Output, word for word, the span of lines that starts at the one containing "Viewport: 896px width, 588px height." and ends at the last line of the records.

*** Opening of Given entries ***

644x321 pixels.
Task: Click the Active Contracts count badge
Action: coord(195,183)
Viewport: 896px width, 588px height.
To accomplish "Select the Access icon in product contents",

*** Close of Given entries ***

- Response area -
Viewport: 896px width, 588px height.
To accomplish "Select the Access icon in product contents",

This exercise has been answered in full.